How do you connect a custom domain?
Four steps, three of which are copy-paste:
- Add the domain, say
mcp.yourco.com, to your project. You get back a verification token. - Create a TXT record at
_denkops-verify.mcp.yourco.comcontaining that token. - Create a CNAME from
mcp.yourco.comto your app's<slug>.denkops.hosthostname. - Trigger the verification check. Once the TXT record is found, the domain is verified, routing turns on, and a certificate is provisioned for HTTPS.
DNS propagation can take a few minutes depending on your provider, and re-checking is safe, so if the first verification attempt comes back negative, wait briefly and check again. Nothing else changes about your app: same code, same connector OAuth flow, same /mcp endpoint, now answering on your name.
Why does verification gate routing?
Because a domain should never serve traffic for someone who does not control it. The TXT record at _denkops-verify.<domain> is the proof: only someone with access to your DNS can create it. Until that proof exists, the platform will not route requests for the domain to your app, so nobody can claim mcp.yourco.com by just typing it into a form. Ownership first, traffic second. It is the same nothing-by-accident stance as auth by default, applied to naming.
Why give a connector a branded domain?
For a connector, the URL is the product surface. It is what users paste into their assistant when they add your connector to Claude, what your docs print, what a teammate forwards in chat. Two things follow.
First, trust. https://mcp.yourco.com/mcp tells a user exactly whose tools they are approving on the OAuth consent screen. A platform hostname works, but your own domain reads as yours.

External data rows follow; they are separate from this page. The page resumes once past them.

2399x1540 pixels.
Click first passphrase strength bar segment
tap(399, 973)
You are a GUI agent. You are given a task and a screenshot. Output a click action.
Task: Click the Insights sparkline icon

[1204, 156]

Second, and this is the one that pays off later: a domain you own survives replatforming. Every installed connector, every doc page, every saved configuration points at mcp.yourco.com. If you ever move the backend, you move a CNAME, and every existing install keeps working. Publish a platform hostname instead, and migrating means asking every user to remove and re-add your connector. URLs outlive infrastructure decisions. Put the one you ask people to save on a name you control.
The certificate side needs no attention at any point. As the features page puts it, point your own domain at an app and HTTPS is set up for it automatically, issuance and renewal included.